----- SOURCE RECORDS

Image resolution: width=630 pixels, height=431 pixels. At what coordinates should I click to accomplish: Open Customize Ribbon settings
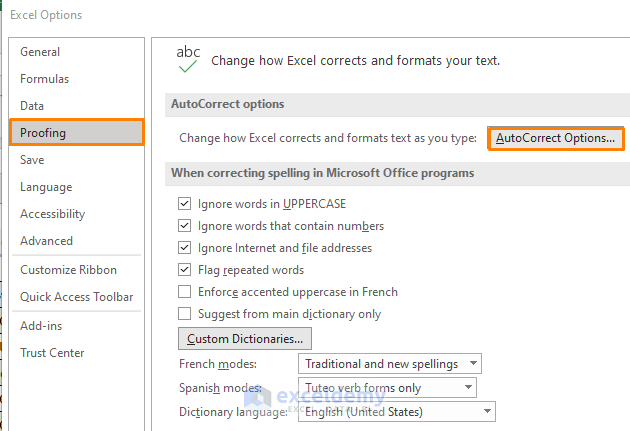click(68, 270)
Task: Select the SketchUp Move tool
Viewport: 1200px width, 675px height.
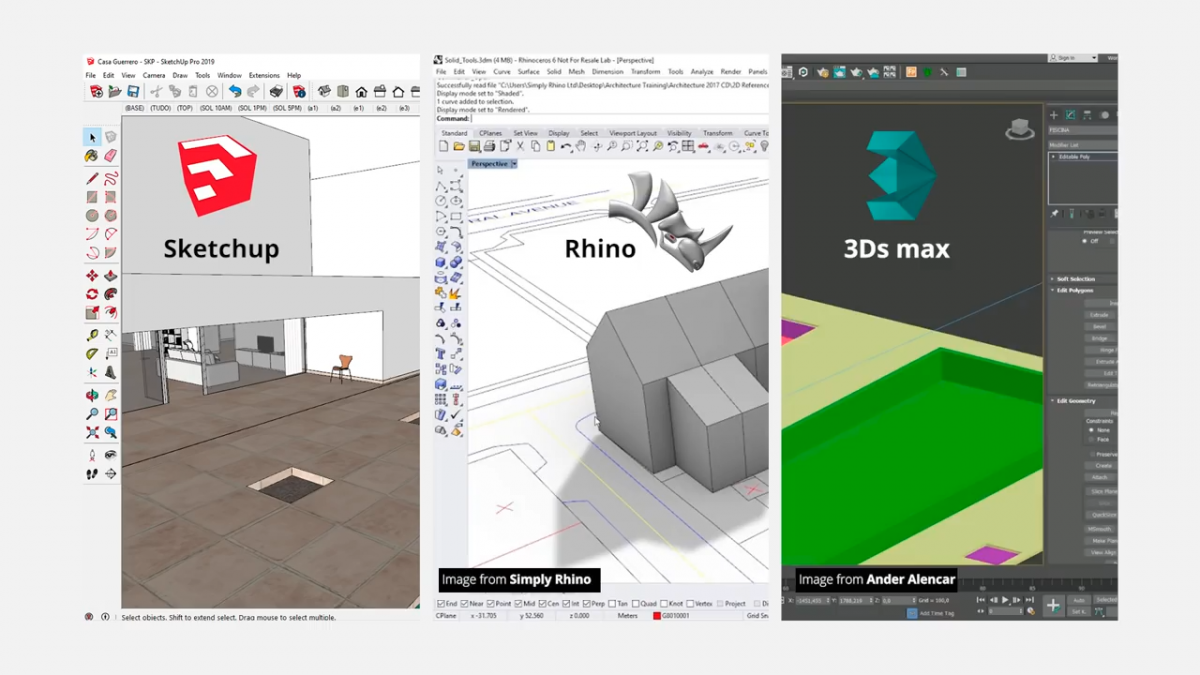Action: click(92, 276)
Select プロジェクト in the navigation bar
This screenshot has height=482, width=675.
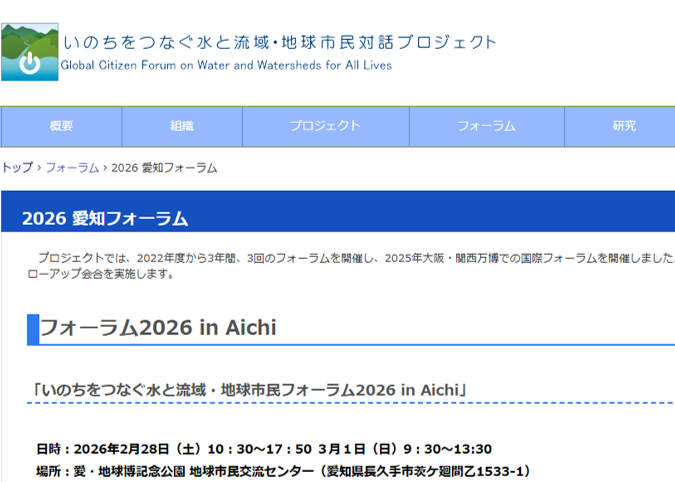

----------

### WHAT THE EXERCISE ASKS
Would you copy out the data exactly, leaving every picture out?

### WRITTEN RESPONSE
Image resolution: width=630 pixels, height=431 pixels. At what coordinates should I click to accomplish: Open Customize Ribbon settings
click(68, 270)
Task: Select the SketchUp Move tool
Viewport: 1200px width, 675px height.
Action: click(92, 276)
Select プロジェクト in the navigation bar
This screenshot has height=482, width=675.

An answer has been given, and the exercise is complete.